Judge of the Supreme Court of Appeal
- Incumbent
- Assumed office 1 December 2022
- Appointed by: Cyril Ramaphosa

Judge of the High Court
- In office 25 July 2011 – 30 November 2022
- Appointed by: Jacob Zuma
- Division: Gauteng

Personal details
- Born: Sharise Erica Weiner 28 January 1954 (age 72)
- Spouse: Darryl Ackerman
- Alma mater: University of the Witwatersrand

= Sharise Weiner =

South African judge

Sharise Erica Weiner (born 28 January 1954) is a South African judge of the Supreme Court of Appeal. Before her appointment to the Supreme Court in December 2022, she was a judge of the South Gauteng High Court from 2011 to 2022. She was admitted as an advocate in 1978 and gained silk status in 1995.

== Early life and career ==
Born on 28 January 1954, Weiner grew up in Johannesburg, where she attended Cyrildene Primary School and Athlone Girls' High School. She completed a BA in 1975 and an LLB in 1977, both from the University of the Witwatersrand. She was involved in student advocacy and was a founding member of Lawyers for Human Rights.

In April 1978, Weiner was admitted as an advocate in the High Court of South Africa and began her legal practice, primarily in corporate law. She received silk status in South Africa in 1995, and in 1999 she was called to the Bar of England and Wales. She was an arbitrator in commercial disputes between 1996 and 2011, and during the same period she was appointed as an acting judge in the Gauteng High Court on multiple occasions. In addition, Weiner was vice-chairperson of the General Council of the Bar from 2000 to 2010.

== Judicial career ==

=== Gauteng High Court: 2011–2022 ===
Weiner joined the High Court permanently on 25 July 2011, when she was appointed as a judge in the South Gauteng High Court; she was appointed by President Jacob Zuma on the advice of the Judicial Service Commission.
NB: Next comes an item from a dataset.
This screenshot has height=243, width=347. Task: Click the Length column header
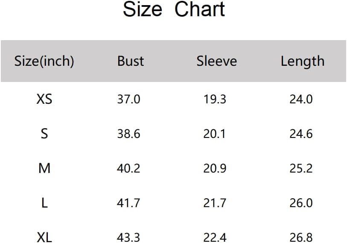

During her decade on the High Court bench, she was seconded as an acting judge to the Supreme Court of Appeal on several occasions between 2019 and 2022.

In addition, in 2016, Weiner was shortlisted for appointment to succeed Thuli Madonsela as Public Protector. During an interview with Parliament's Portfolio Committee on Justice and Correctional Services on 11 August, Weiner argued that the Public Protector should pursue tender corruption investigations more vigorously. She was included on the committee's final shortlist of five candidates, but Busisiwe Mkhwebane was ultimately appointed to the position instead.

=== Supreme Court of Appeal: 2022–present ===
In April 2021, the Judicial Service Commission interviewed Weiner in connection with vacancies at the Supreme Court of Appeal. Members of the Commission expressed concern that she was close to retirement age, leading Weiner to opine that, "Age seems to be the final frontier of discrimination, which is also unconstitutional." Although Weiner was not appointed in 2021, she was nominated again the following year when new vacancies arose at the Supreme Court. In October 2022, the Judicial Service Commission recommended her promotion. She joined the Supreme Court on 1 December; she was the oldest member appointed to the bench.

== Personal life ==
Weiner is Jewish. She is married to Darryl Ackerman, who is an attorney; they have three children.